Well on my trip to the Bauhaus I visited the little exhibition in the Bauhaus. It was forbidden to take fotographs in the exhibition, but what I saw there made me disobey and so I took the below forbidden fotographs:

forbidden view on Albers?/Miura fold

info underneath the fold

There exists also an old vintage photograph of the fold (also in the exhibition).

I wrote into the guest book of the Bauhaus exhibition about the connection to the Miura fold and that it is used in space missions (solar panels and sails) and I mentioned the licences. In addition I left a little letter at the Bauhaus exhibitions cashiers desk with my email adress. I must have made a sick impression at the cashiers desk – the woman there looked at me a bit as if I was mad. May be thats why I haven’t got any reply from the Bauhaus. So concluding: I am neither sick nor mad (knock on wood) – I just think that the information I left at the Bauhaus may be valuable information for the Bauhaus and/or the heritage of Josef Albers. Thats it (and I hope they forgive me the forbidden photograph).

-So can any of the design people which are reading this blog please inform the Bauhaus again? I feel that I can’t do much more at the moment about this (besides writing about it here). Its up to them.

**the Oberwolfach proceedings are not open access.

### 2 Responses to “on the property of property”

1. John Baez Says:

Nice blog! A very minor pedantic comment: the word “senseful” should be “sensible”.

A more interesting question (I hope): can you sketch the sense in which the Miura fold is an integrable system? Do you mean there’s some differential equation describing “Miura folds”, which is an integrable system?

2. timh Says:

John,

If you look at a quadrilateral lattice with planar faces you can ask the question: what are the conditions that the lattice posseses a (finite) deformation that keeps all the faces in shape (an isometric deformation). You will end up with equations for the normals of the faces only.
Knowing the normals gives you the directions of the edges as well. Thus, if a lattice is deformable all lattices made of quadrilaterals with parallel edges (for corresponding quads) will be deformable as well (they are called Combescure transforms).
It is easy to see that in general such a quadrilateral mesh admits at most a one parameter freedom for deformations (so in a sense the Miura folds are degenerate since in the planar limit you may choose not to fold in the “Miura-direction” but along the straight lines. However, as long as the configuration is not completely planar you will indeed have only one freedom)

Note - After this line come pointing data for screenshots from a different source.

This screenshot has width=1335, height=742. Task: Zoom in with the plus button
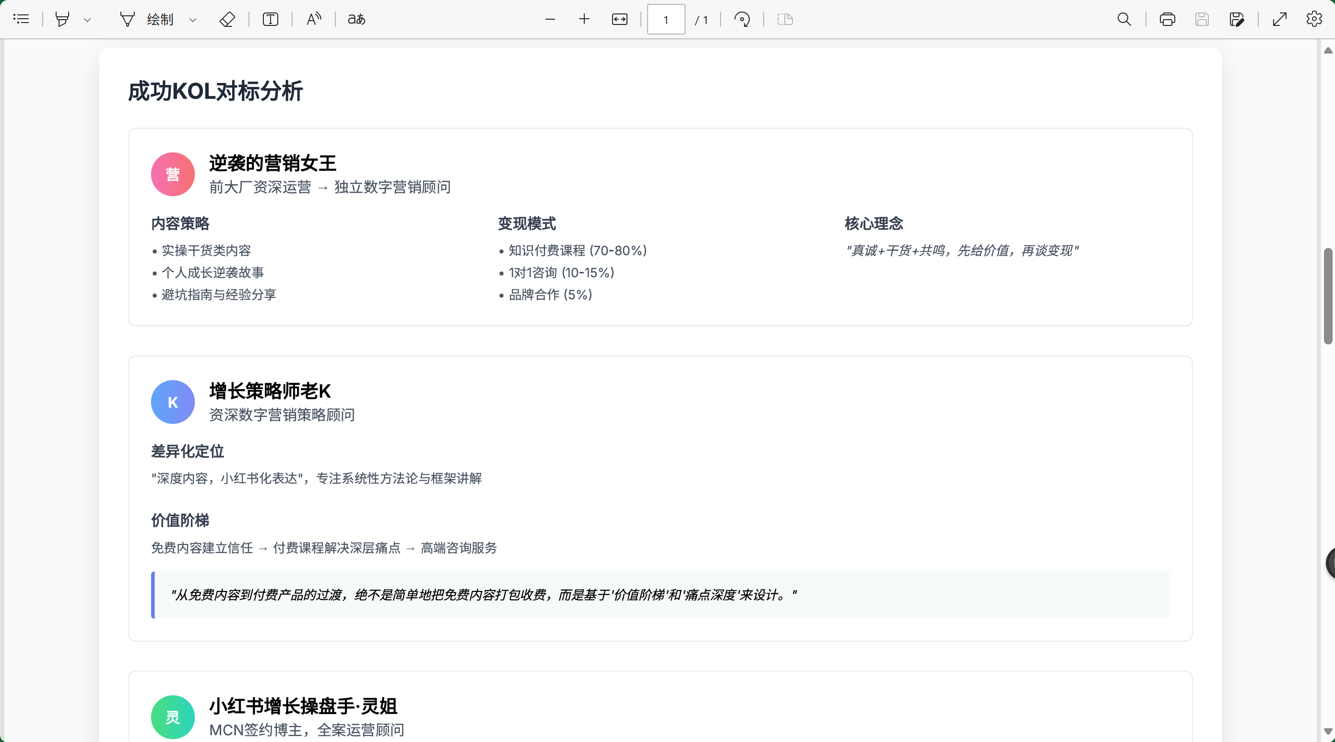(584, 19)
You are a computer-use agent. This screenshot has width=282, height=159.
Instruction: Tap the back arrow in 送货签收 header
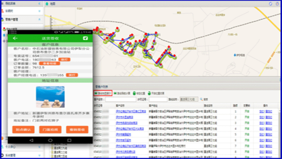coord(15,38)
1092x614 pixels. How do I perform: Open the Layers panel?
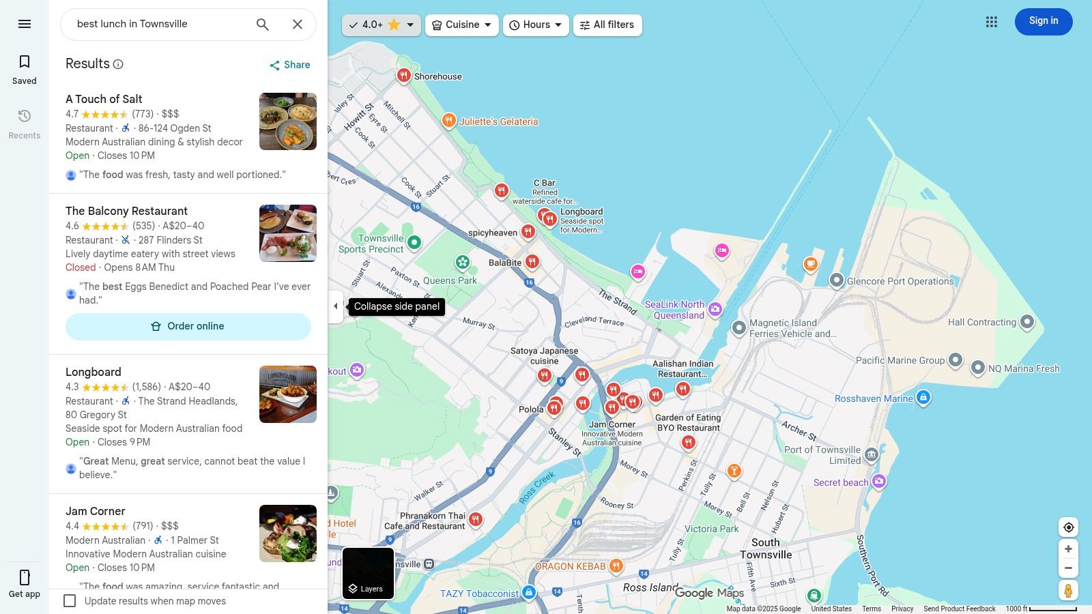pyautogui.click(x=367, y=573)
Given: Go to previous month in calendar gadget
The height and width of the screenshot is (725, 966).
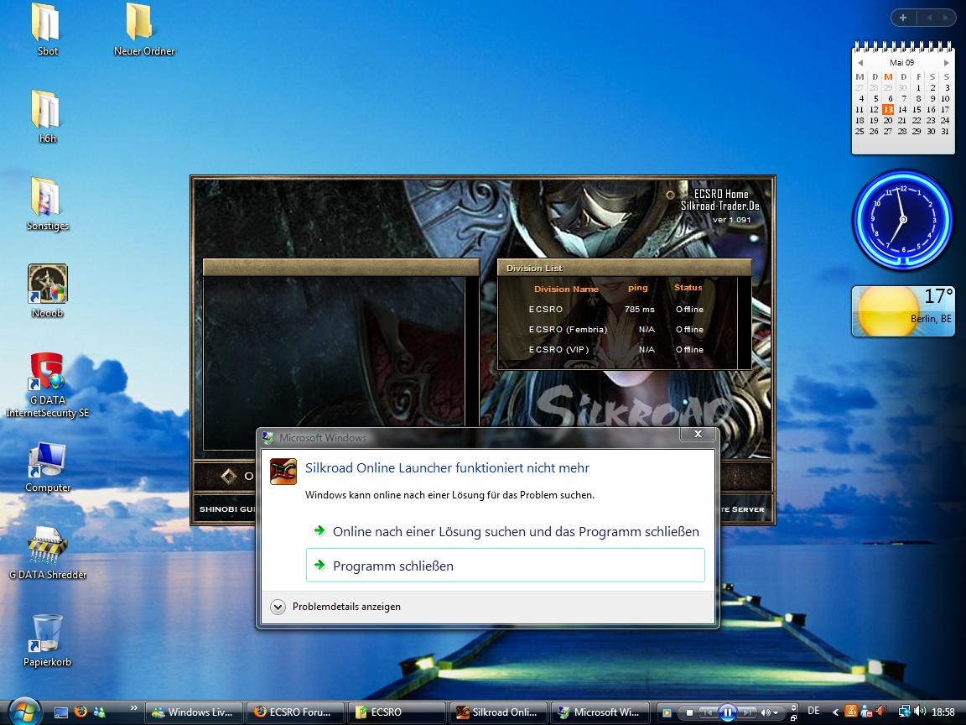Looking at the screenshot, I should [x=860, y=63].
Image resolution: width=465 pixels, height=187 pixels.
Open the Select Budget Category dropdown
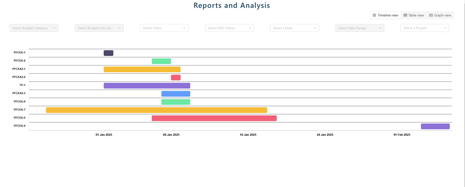tap(34, 28)
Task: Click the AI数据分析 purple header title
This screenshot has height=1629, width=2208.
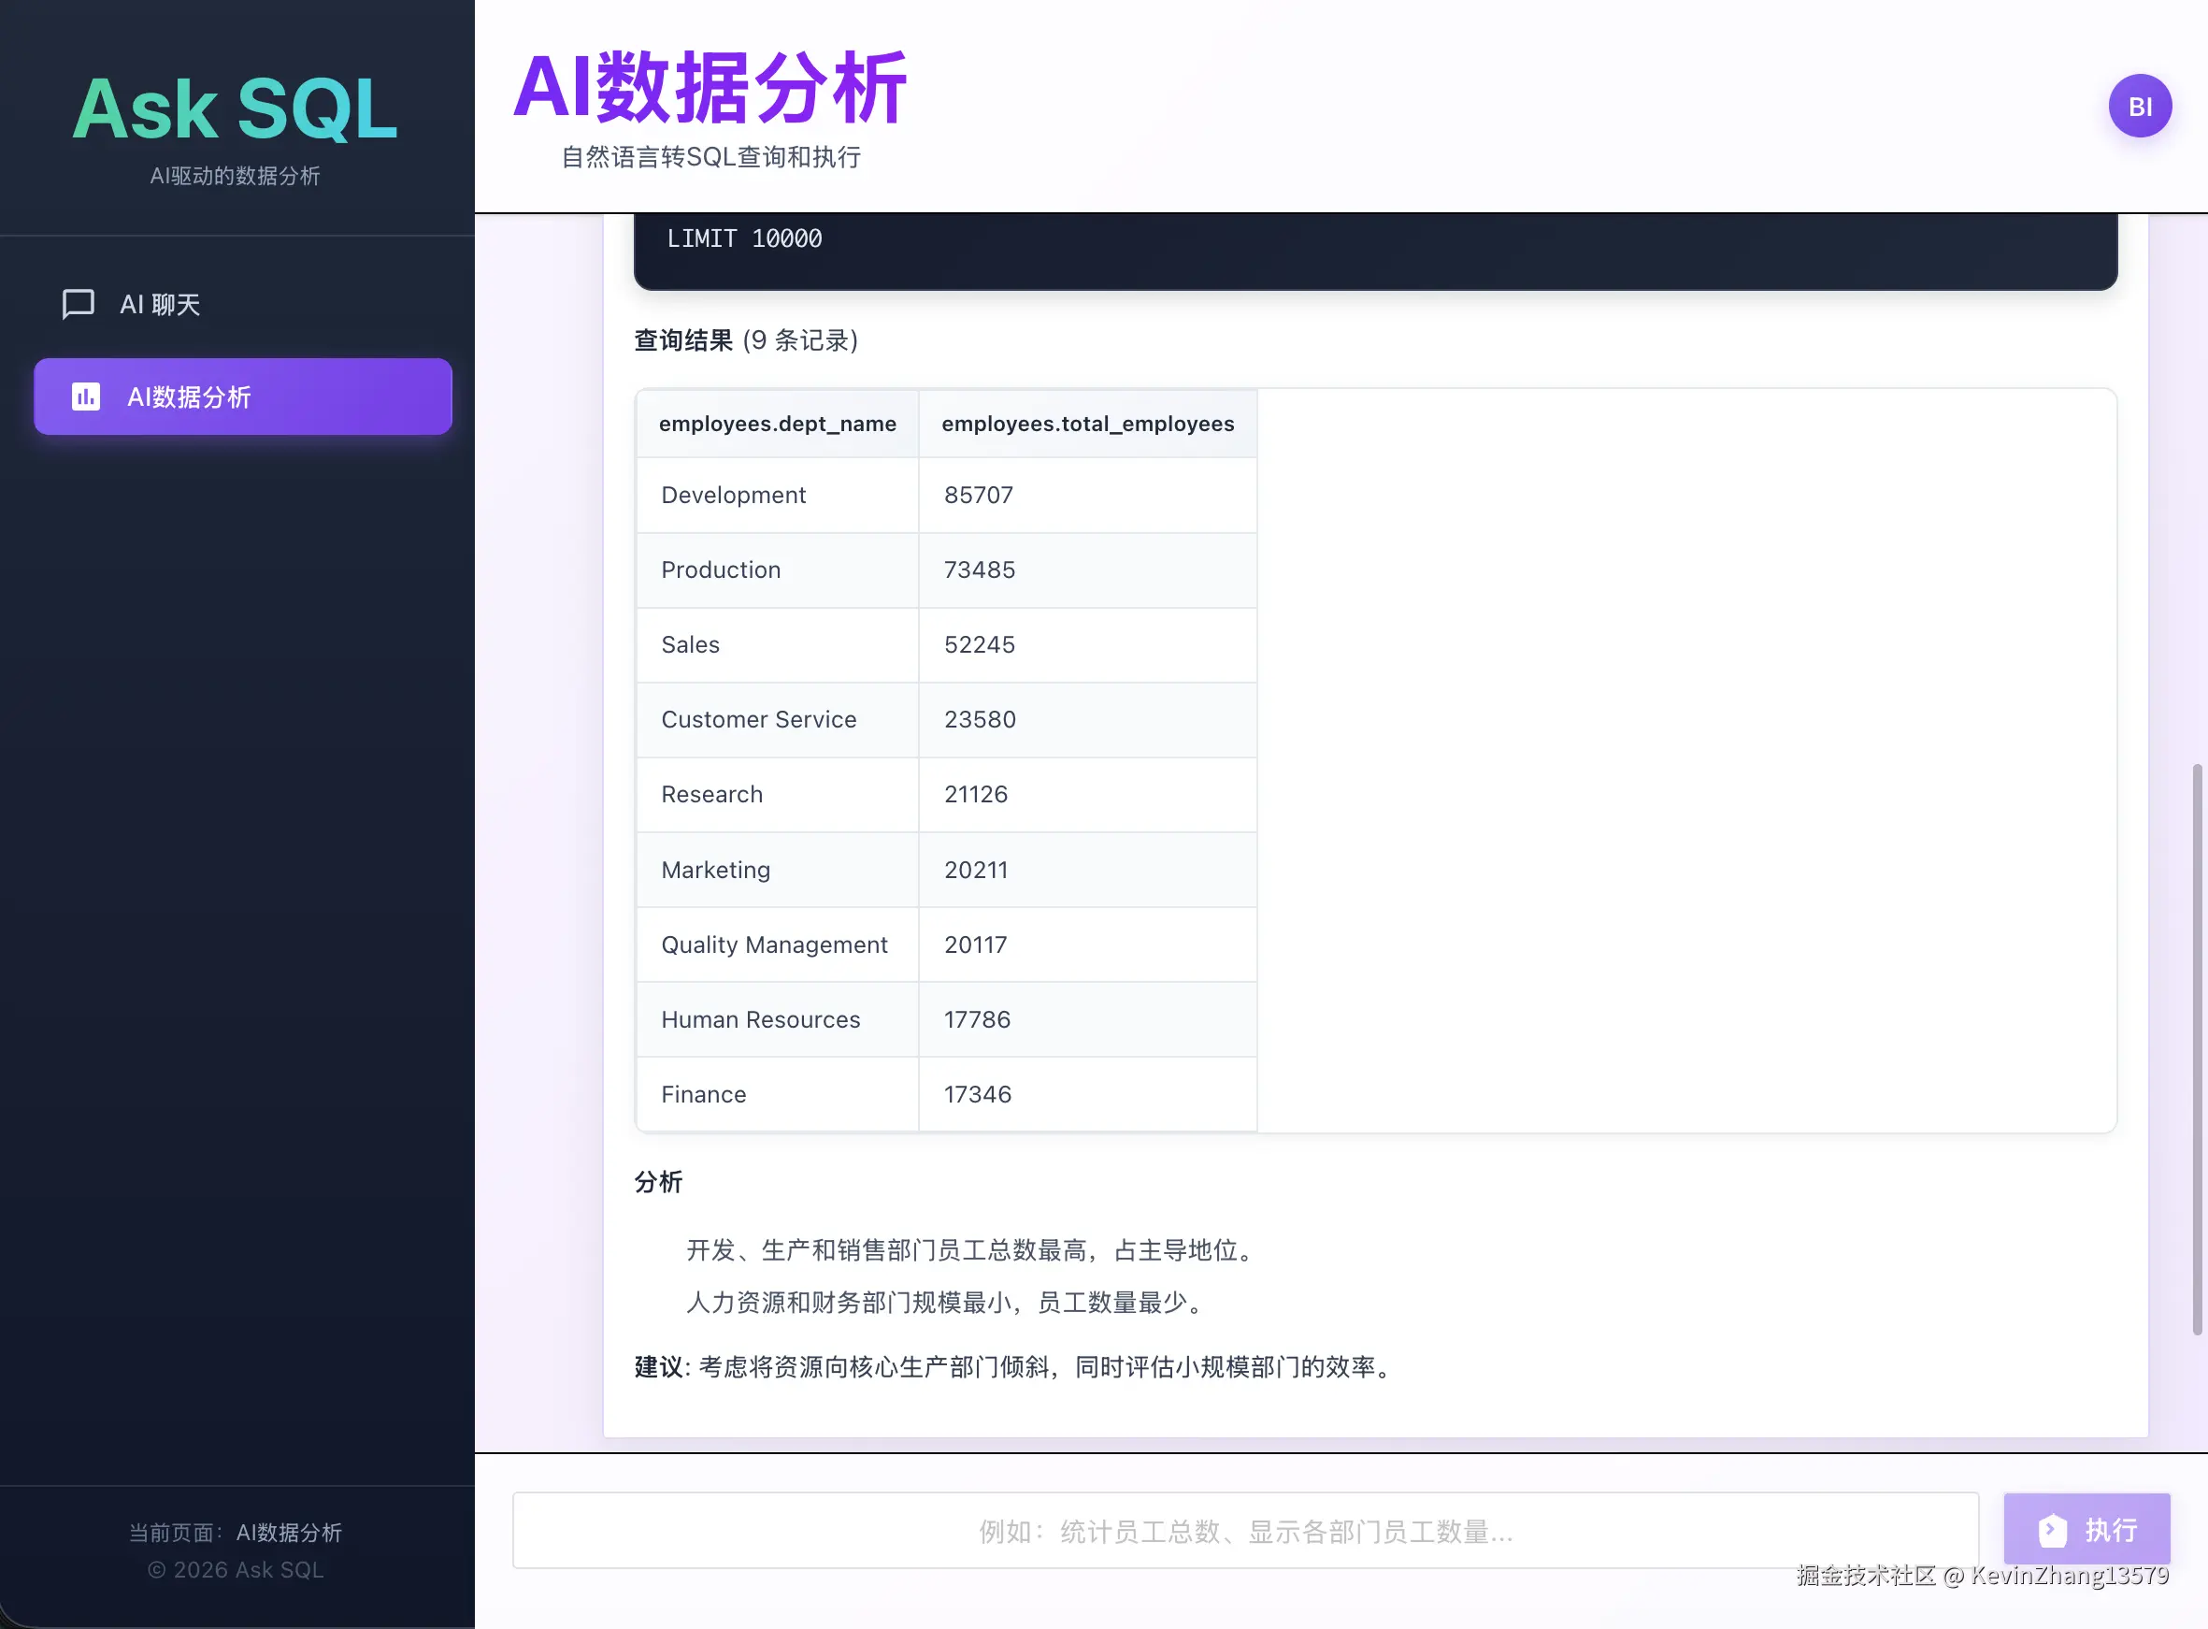Action: pyautogui.click(x=712, y=88)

The normals are governed by a discrete zero curvature condition.The corresponding linear matrix system has a spectral parameter wich can be viewed as the deformation parameter.
Another formulation would be the normals of a deformable lattic correspond to one-parameter-families of solutions to a discrete nonlinear sigma model in the lightcone of a Minkowski R^5 such that the first three components are constant in the family.
The discrete nonlinear sigma model is a well known discrete integrable system and roughly speaking it describes here the “evolution” of the normals along the lattice and not the deformation (or folding) itself.

The folding “sits” in the spectral parameter and is not itself described as a differential equation.
The difference equations describe more or less the normals that allow for a deformation.